# Records supplied

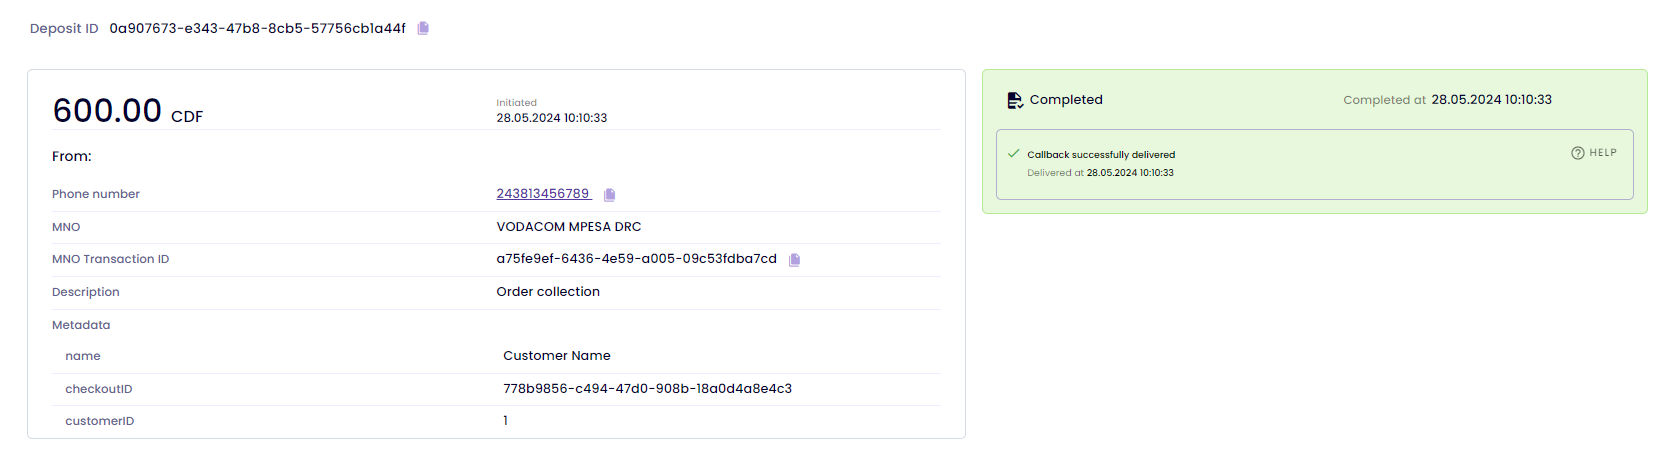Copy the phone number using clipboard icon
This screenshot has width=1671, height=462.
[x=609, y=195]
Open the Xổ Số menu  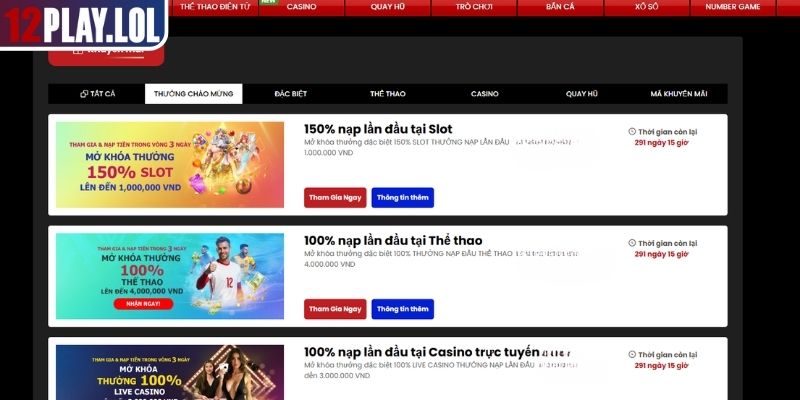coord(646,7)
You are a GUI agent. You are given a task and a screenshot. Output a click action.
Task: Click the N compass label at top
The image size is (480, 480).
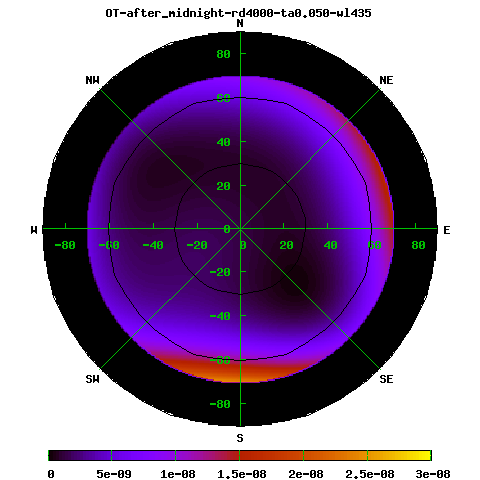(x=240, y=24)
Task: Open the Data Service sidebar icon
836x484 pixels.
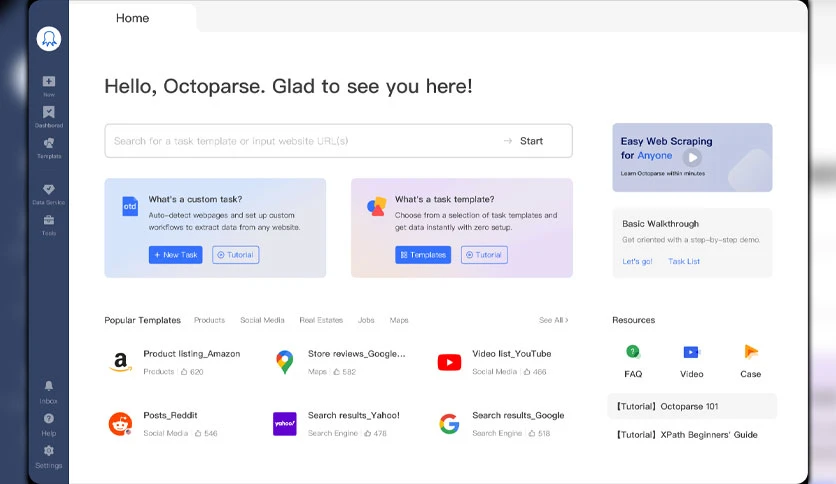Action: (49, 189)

--

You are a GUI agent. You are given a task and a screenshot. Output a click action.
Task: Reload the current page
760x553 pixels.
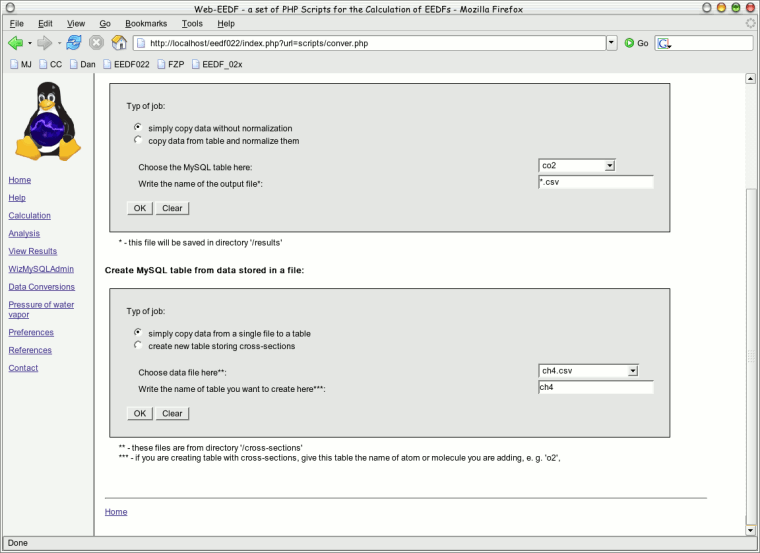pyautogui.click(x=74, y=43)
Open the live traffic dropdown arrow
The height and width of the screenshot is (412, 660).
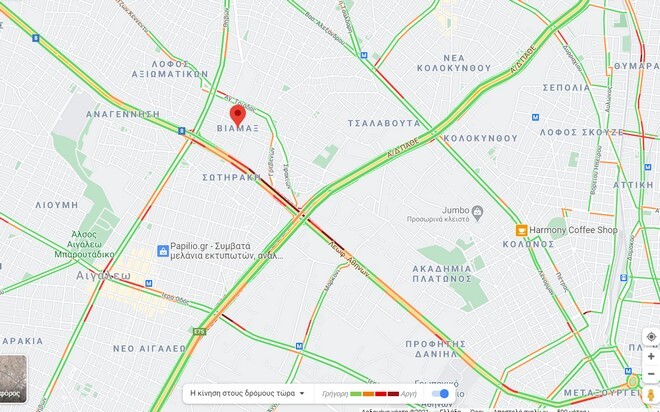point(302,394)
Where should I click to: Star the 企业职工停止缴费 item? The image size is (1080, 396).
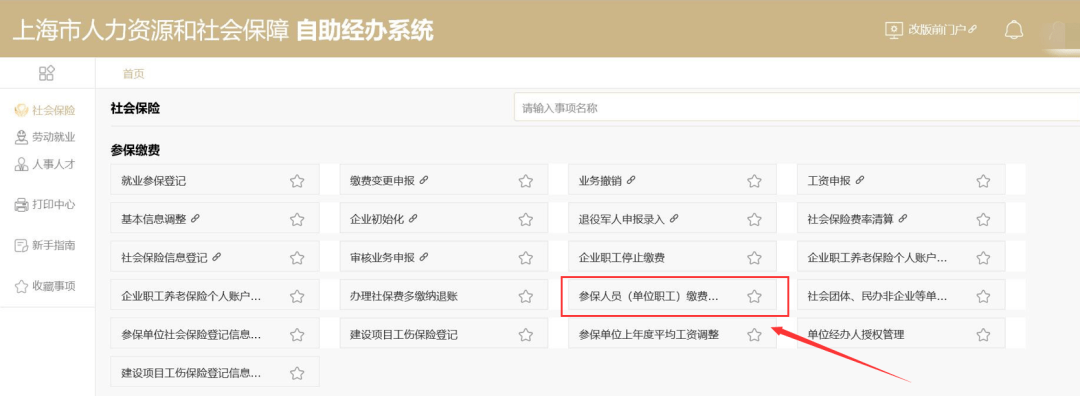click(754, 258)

--

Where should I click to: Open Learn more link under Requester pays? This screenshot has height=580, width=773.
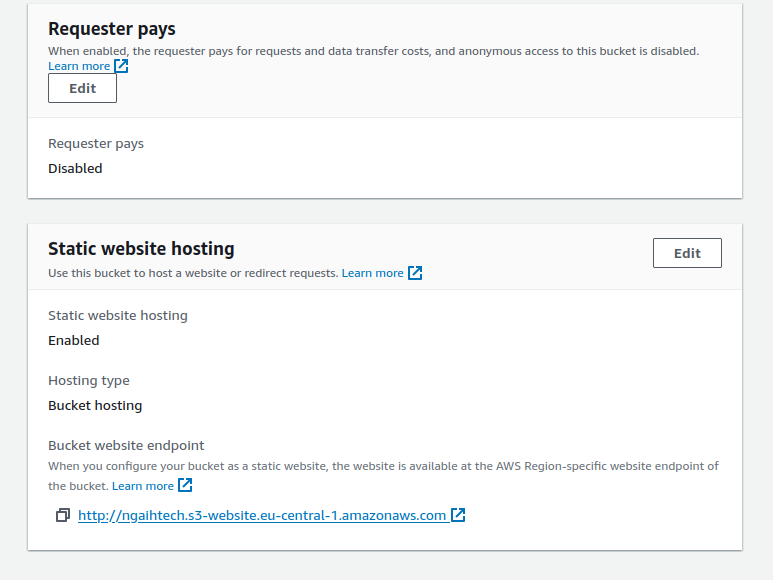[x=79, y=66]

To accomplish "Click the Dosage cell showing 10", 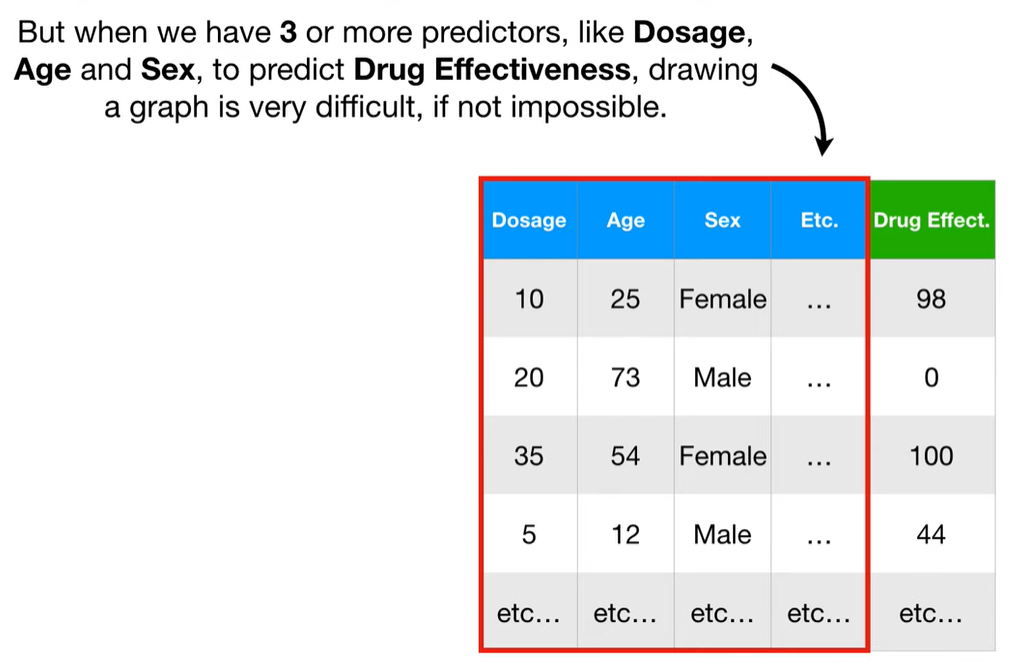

# Prompt
In the records above, find the line with "Where should I click to: Open". Print exactly from there through the line with "the Dosage cell", minus the pictures.

# Expected output
Where should I click to: Open Learn more link under Requester pays? This screenshot has height=580, width=773.
[x=79, y=66]

To accomplish "Click the Dosage cell showing 10", 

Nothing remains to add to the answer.